■ Problem to solve ■
Once you find the line with "Task: Enable the 隐藏不显示的列 checkbox" in the listing below, set down exactly every line from it through the line with "Given: Run the spellchecker", but no pictures.
....................
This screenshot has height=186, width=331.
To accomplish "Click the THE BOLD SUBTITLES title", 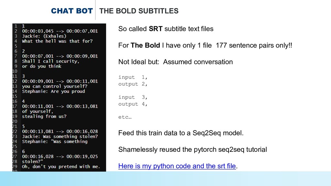I will click(139, 11).
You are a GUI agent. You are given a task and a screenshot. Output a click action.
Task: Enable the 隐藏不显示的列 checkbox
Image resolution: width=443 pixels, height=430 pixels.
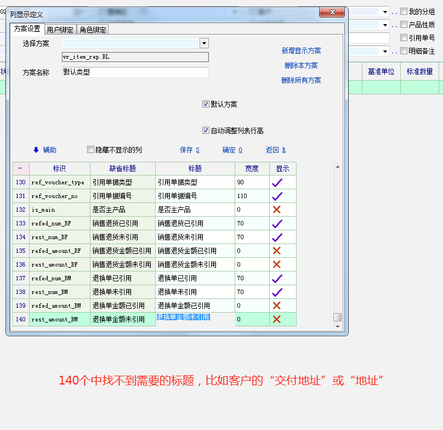(91, 150)
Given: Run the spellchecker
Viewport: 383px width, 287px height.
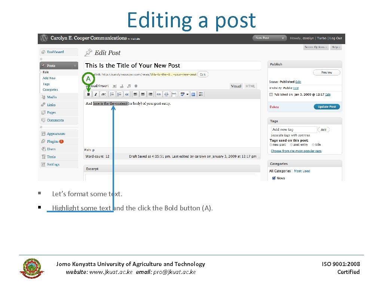Looking at the screenshot, I should click(183, 94).
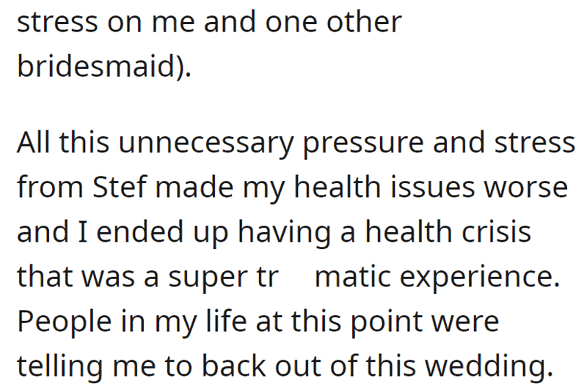
Task: Click the name "Stef" in the text
Action: 120,187
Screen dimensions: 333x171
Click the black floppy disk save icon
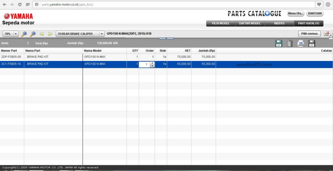tap(312, 44)
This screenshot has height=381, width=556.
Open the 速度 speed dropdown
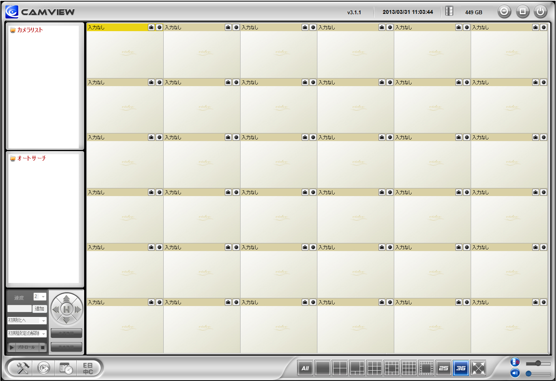click(40, 296)
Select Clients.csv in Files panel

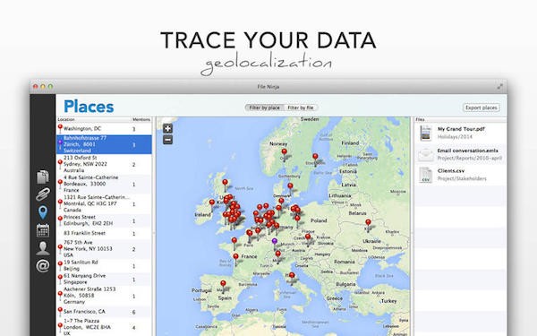tap(461, 175)
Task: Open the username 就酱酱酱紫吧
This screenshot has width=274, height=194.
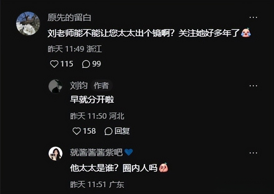Action: [x=96, y=152]
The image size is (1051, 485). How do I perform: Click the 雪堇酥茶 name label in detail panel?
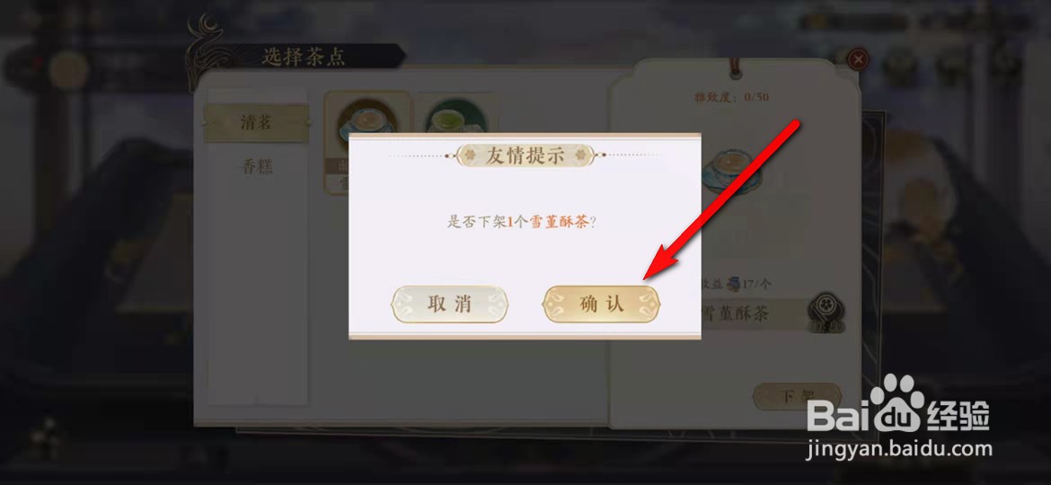click(736, 313)
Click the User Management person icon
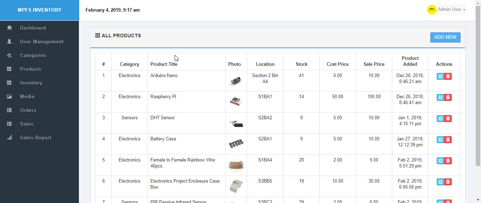 10,42
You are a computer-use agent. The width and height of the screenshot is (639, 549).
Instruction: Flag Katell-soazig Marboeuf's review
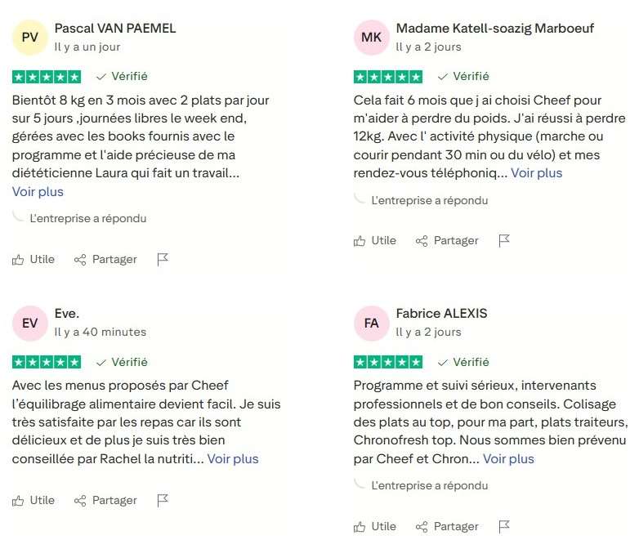pos(504,241)
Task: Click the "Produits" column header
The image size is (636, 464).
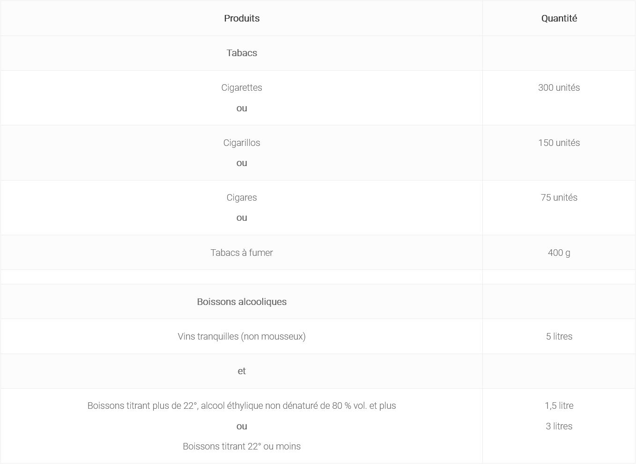Action: pyautogui.click(x=242, y=18)
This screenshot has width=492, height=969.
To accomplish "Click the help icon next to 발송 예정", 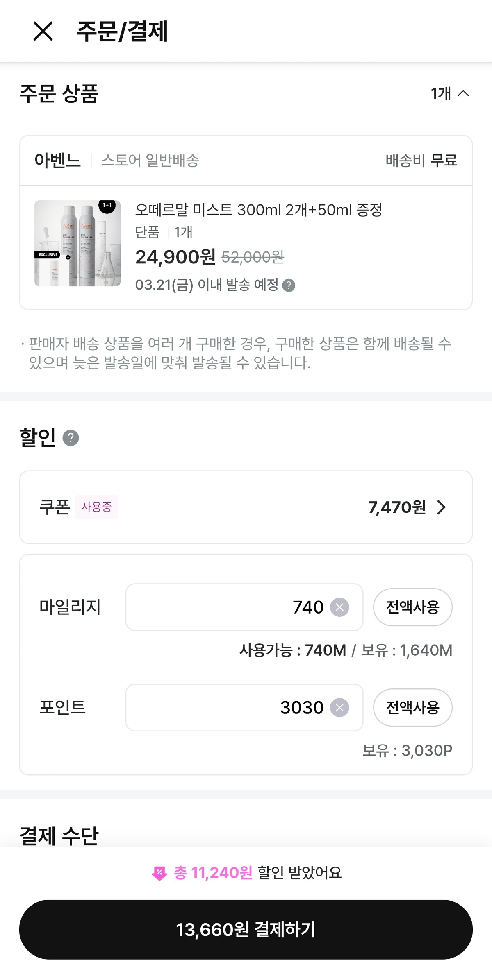I will 289,285.
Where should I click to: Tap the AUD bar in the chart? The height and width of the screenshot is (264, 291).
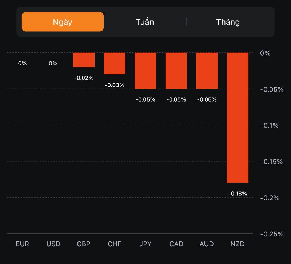(x=207, y=71)
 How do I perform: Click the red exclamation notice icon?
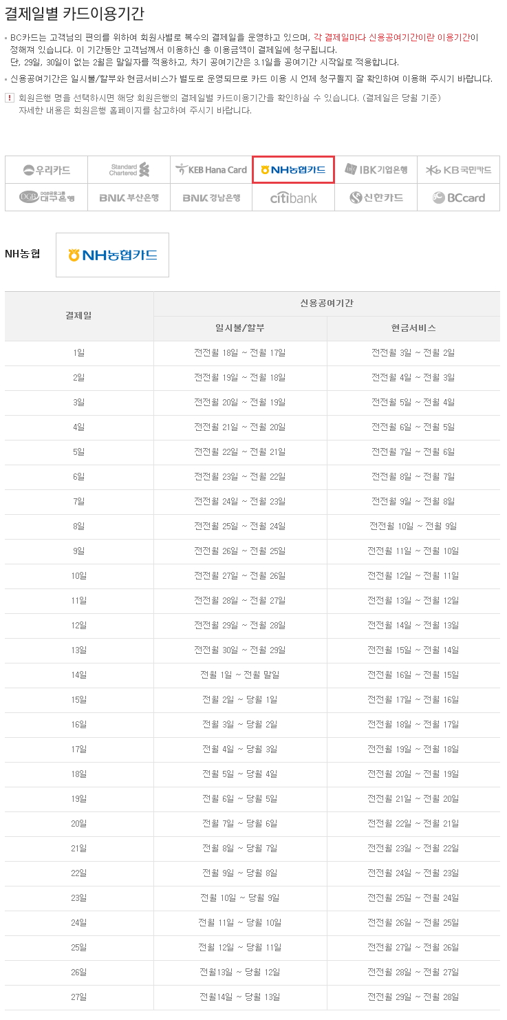click(10, 98)
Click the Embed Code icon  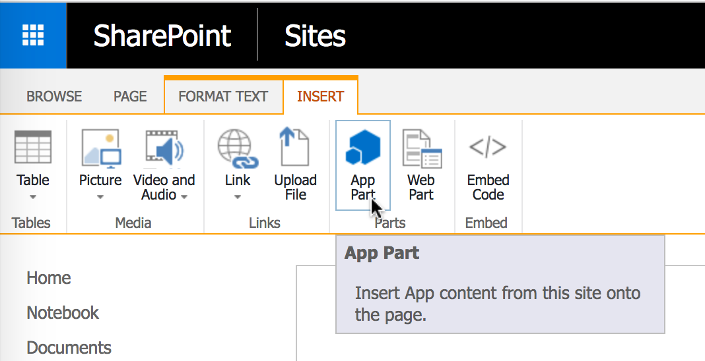(x=488, y=148)
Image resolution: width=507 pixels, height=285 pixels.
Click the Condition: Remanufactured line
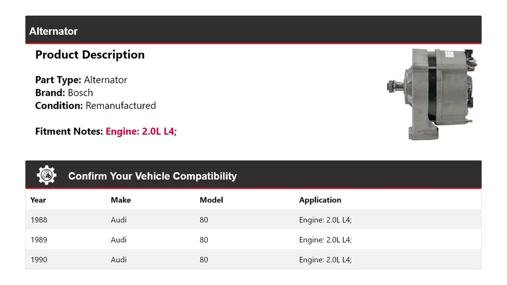pyautogui.click(x=96, y=105)
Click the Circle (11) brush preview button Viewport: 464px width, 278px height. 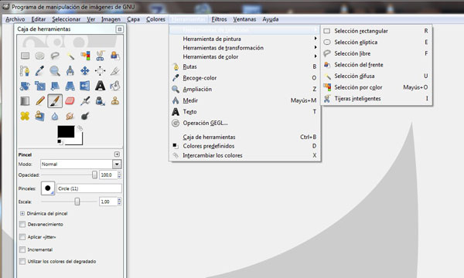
....................
■ Your response ■
Task: Enable the 隐藏不显示的列 checkbox
Image resolution: width=443 pixels, height=430 pixels.
(91, 150)
Given: Run the spellchecker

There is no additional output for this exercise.